# PROVIDED RECORDS:
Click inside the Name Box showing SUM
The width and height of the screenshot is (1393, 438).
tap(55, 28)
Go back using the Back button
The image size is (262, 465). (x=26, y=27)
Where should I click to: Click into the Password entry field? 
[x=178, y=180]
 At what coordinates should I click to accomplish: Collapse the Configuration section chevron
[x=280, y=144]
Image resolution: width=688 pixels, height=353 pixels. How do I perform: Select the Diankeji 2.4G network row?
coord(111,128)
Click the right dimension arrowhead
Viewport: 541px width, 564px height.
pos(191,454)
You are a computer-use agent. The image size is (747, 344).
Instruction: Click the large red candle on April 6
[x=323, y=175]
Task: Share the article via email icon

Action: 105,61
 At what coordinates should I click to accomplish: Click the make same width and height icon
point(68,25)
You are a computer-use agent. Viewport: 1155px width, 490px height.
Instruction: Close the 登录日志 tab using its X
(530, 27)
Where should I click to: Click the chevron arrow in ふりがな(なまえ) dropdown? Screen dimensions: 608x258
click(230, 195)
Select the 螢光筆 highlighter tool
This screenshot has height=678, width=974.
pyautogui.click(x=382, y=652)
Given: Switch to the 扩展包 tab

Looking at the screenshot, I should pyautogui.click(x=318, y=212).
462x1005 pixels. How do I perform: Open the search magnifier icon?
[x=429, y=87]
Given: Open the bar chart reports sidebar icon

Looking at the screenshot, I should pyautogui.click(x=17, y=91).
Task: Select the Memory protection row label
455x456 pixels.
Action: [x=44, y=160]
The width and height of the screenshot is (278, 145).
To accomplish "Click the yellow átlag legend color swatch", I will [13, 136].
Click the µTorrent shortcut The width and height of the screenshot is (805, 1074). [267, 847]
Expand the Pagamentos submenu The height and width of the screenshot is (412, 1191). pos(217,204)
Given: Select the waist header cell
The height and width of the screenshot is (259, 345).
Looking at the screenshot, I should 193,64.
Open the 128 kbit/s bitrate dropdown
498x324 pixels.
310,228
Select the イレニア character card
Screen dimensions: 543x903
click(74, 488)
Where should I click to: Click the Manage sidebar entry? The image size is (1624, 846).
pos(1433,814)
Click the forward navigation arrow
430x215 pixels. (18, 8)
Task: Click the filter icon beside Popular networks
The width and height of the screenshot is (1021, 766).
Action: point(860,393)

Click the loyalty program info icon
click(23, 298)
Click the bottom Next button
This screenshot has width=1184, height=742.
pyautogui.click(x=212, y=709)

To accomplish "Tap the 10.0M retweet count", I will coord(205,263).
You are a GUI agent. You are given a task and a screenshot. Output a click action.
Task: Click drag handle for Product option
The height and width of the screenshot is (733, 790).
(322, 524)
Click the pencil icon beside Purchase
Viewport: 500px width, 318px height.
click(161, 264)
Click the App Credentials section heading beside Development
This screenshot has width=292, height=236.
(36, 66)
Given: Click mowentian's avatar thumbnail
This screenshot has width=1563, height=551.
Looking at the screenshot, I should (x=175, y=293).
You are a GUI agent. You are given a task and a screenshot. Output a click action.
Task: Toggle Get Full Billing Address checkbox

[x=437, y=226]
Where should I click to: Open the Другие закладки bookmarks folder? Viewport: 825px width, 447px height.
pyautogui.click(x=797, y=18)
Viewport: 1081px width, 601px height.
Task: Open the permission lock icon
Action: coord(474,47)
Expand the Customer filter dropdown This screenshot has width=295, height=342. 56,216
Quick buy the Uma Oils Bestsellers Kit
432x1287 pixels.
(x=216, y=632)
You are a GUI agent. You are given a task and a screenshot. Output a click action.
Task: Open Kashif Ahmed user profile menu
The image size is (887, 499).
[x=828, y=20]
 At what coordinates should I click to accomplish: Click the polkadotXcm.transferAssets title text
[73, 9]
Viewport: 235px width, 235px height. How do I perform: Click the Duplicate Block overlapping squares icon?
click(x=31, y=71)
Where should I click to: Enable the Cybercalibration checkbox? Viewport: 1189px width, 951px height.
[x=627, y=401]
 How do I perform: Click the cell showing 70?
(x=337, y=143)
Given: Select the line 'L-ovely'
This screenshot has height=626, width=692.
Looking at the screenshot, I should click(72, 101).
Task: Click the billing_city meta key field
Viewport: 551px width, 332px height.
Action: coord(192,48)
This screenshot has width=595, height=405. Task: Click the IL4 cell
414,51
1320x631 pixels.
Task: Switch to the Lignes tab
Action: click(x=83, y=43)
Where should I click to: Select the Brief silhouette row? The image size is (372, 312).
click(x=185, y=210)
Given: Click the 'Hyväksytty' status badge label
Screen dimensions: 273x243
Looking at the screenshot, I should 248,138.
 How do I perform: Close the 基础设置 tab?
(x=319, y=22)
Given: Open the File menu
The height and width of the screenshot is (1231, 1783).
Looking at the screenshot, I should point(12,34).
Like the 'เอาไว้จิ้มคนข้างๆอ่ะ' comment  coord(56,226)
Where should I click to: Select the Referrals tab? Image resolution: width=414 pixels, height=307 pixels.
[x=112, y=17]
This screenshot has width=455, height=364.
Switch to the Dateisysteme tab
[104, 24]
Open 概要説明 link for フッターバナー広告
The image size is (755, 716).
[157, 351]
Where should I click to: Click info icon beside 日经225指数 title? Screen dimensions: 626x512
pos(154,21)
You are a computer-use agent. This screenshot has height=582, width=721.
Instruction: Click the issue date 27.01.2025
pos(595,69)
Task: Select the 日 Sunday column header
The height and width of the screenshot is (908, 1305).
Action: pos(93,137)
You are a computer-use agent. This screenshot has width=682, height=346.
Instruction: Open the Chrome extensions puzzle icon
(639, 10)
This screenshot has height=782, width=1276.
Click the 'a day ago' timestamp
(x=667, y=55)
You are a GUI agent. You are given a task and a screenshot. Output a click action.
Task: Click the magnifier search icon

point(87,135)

# WHAT YOU NEED TO DO:
Keeping each word as given, write out the material above.

# EXPECTED ANSWER:
Click inside the Name Box showing SUM
The width and height of the screenshot is (1393, 438).
tap(55, 28)
Go back using the Back button
The image size is (262, 465). (x=26, y=27)
Where should I click to: Click into the Password entry field? 
[x=178, y=180]
 At what coordinates should I click to accomplish: Collapse the Configuration section chevron
[x=280, y=144]
Image resolution: width=688 pixels, height=353 pixels. How do I perform: Select the Diankeji 2.4G network row?
coord(111,128)
Click the right dimension arrowhead
Viewport: 541px width, 564px height.
pos(191,454)
You are a computer-use agent. The image size is (747, 344).
Instruction: Click the large red candle on April 6
[x=323, y=175]
Task: Share the article via email icon

Action: 105,61
 At what coordinates should I click to accomplish: Click the make same width and height icon
point(68,25)
You are a computer-use agent. Viewport: 1155px width, 490px height.
Instruction: Close the 登录日志 tab using its X
(530, 27)
Where should I click to: Click the chevron arrow in ふりがな(なまえ) dropdown? Screen dimensions: 608x258
click(230, 195)
Select the 螢光筆 highlighter tool
This screenshot has height=678, width=974.
pyautogui.click(x=382, y=652)
Given: Switch to the 扩展包 tab

Looking at the screenshot, I should pyautogui.click(x=318, y=212).
462x1005 pixels. How do I perform: Open the search magnifier icon?
[x=429, y=87]
Given: Open the bar chart reports sidebar icon

Looking at the screenshot, I should pyautogui.click(x=17, y=91).
Task: Select the Memory protection row label
455x456 pixels.
Action: [x=44, y=160]
The width and height of the screenshot is (278, 145).
To accomplish "Click the yellow átlag legend color swatch", I will [13, 136].
Click the µTorrent shortcut The width and height of the screenshot is (805, 1074). [267, 847]
Expand the Pagamentos submenu The height and width of the screenshot is (412, 1191). pos(217,204)
Given: Select the waist header cell
The height and width of the screenshot is (259, 345).
Looking at the screenshot, I should 193,64.
Open the 128 kbit/s bitrate dropdown
498x324 pixels.
310,228
Select the イレニア character card
Screen dimensions: 543x903
click(74, 488)
Where should I click to: Click the Manage sidebar entry? The image size is (1624, 846).
pos(1433,814)
Click the forward navigation arrow
430x215 pixels. (18, 8)
Task: Click the filter icon beside Popular networks
The width and height of the screenshot is (1021, 766).
Action: point(860,393)

Click the loyalty program info icon
click(23, 298)
Click the bottom Next button
This screenshot has width=1184, height=742.
pyautogui.click(x=212, y=709)

To accomplish "Tap the 10.0M retweet count", I will coord(205,263).
You are a GUI agent. You are given a task and a screenshot. Output a click action.
Task: Click drag handle for Product option
The height and width of the screenshot is (733, 790).
(322, 524)
Click the pencil icon beside Purchase
Viewport: 500px width, 318px height.
click(161, 264)
Click the App Credentials section heading beside Development
This screenshot has width=292, height=236.
(36, 66)
Given: Click mowentian's avatar thumbnail
This screenshot has width=1563, height=551.
Looking at the screenshot, I should (x=175, y=293).
You are a GUI agent. You are given a task and a screenshot. Output a click action.
Task: Toggle Get Full Billing Address checkbox

[x=437, y=226]
Where should I click to: Open the Другие закладки bookmarks folder? Viewport: 825px width, 447px height.
pyautogui.click(x=797, y=18)
Viewport: 1081px width, 601px height.
Task: Open the permission lock icon
Action: coord(474,47)
Expand the Customer filter dropdown This screenshot has width=295, height=342. 56,216
Quick buy the Uma Oils Bestsellers Kit
432x1287 pixels.
(x=216, y=632)
You are a GUI agent. You are given a task and a screenshot. Output a click action.
Task: Open Kashif Ahmed user profile menu
The image size is (887, 499).
[x=828, y=20]
 At what coordinates should I click to accomplish: Click the polkadotXcm.transferAssets title text
[73, 9]
Viewport: 235px width, 235px height. How do I perform: Click the Duplicate Block overlapping squares icon?
click(x=31, y=71)
Where should I click to: Enable the Cybercalibration checkbox? Viewport: 1189px width, 951px height.
[x=627, y=401]
 How do I perform: Click the cell showing 70?
(x=337, y=143)
Given: Select the line 'L-ovely'
This screenshot has height=626, width=692.
Looking at the screenshot, I should click(72, 101).
Task: Click the billing_city meta key field
Viewport: 551px width, 332px height.
Action: coord(192,48)
This screenshot has width=595, height=405. Task: Click the IL4 cell
414,51
1320x631 pixels.
Task: Switch to the Lignes tab
Action: click(x=83, y=43)
Where should I click to: Select the Brief silhouette row? The image size is (372, 312).
click(x=185, y=210)
Given: Click the 'Hyväksytty' status badge label
Screen dimensions: 273x243
Looking at the screenshot, I should 248,138.
 How do I perform: Close the 基础设置 tab?
(x=319, y=22)
Given: Open the File menu
The height and width of the screenshot is (1231, 1783).
Looking at the screenshot, I should point(12,34).
Like the 'เอาไว้จิ้มคนข้างๆอ่ะ' comment  coord(56,226)
Where should I click to: Select the Referrals tab? Image resolution: width=414 pixels, height=307 pixels.
[x=112, y=17]
This screenshot has width=455, height=364.
Switch to the Dateisysteme tab
[104, 24]
Open 概要説明 link for フッターバナー広告
The image size is (755, 716).
[157, 351]
Where should I click to: Click info icon beside 日经225指数 title? Screen dimensions: 626x512
pos(154,21)
You are a computer-use agent. This screenshot has height=582, width=721.
Instruction: Click the issue date 27.01.2025
pos(595,69)
Task: Select the 日 Sunday column header
The height and width of the screenshot is (908, 1305).
Action: pos(93,137)
You are a computer-use agent. This screenshot has width=682, height=346.
Instruction: Open the Chrome extensions puzzle icon
(639, 10)
This screenshot has height=782, width=1276.
Click the 'a day ago' timestamp
(x=667, y=55)
You are a GUI agent. You are given a task and a screenshot. Output a click action.
Task: Click the magnifier search icon

point(87,135)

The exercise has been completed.